Live unadulterated rock and roll is not dying, it is on hiatus. Sooner or later those bands that are fighting it out on the road, missing their friends and families, practicing on the tour bus, writing songs, and living on a meager allowance will reemerge. They are out there and they believe the most important part of music is being on stage performing. Making everyone there feel like, "Hey they are talking about me, they are looking at me, I relate with this band." But today's rock and roll is on too huge a stage, in too huge a venue for fans to be a part of it all.

The music industry today is a hoax. All of these little tight three-minute-twenty-second performances that sound like the album. My favorite thing is how the acts feel it necessary to say something not on the CD to prove they are not lip-syncing even if they are. The microphone is on for ten seconds during a break in the dance routine so you hear the singers breathing heavy and saying something clever and witty. That is a lie. Live music is unpolished; it is heavy breathing and flat voices. It is mistakes and working from those mistakes. It is the exploration of the song's possibilities and the errors one makes. It is the search for just how far you can stretch the boundaries of a particular song. That is what is exciting about music and live performances, being a part of that exploration.

MTV and music companies have robbed people of the joy of seeing someone perform and improve upon their craft. The hoax is that single might have a hook, it might be catchy, but anyone can play the album version. You'll be hard-pressed to find many that can get on stage and perform live like Zeppelin or Springsteen in front of 50,000 screaming fans.

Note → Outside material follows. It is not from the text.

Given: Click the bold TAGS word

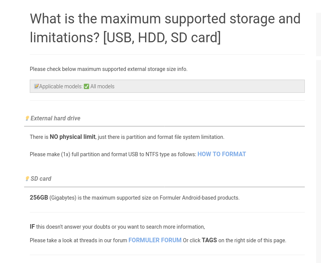Looking at the screenshot, I should pyautogui.click(x=209, y=240).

That is the thrill of live music. The hoax is that most of today's bands are studio acts -- three-minute wonderboys and girls selling out arenas and convincing us it is a rock and roll show. What we really should be watching are bands like U2, The Who, and all those hard acts still emerging each day from local bars, clubs, and taverns. They are building their reputations on the stage not the sound stage, and we should reward them for it.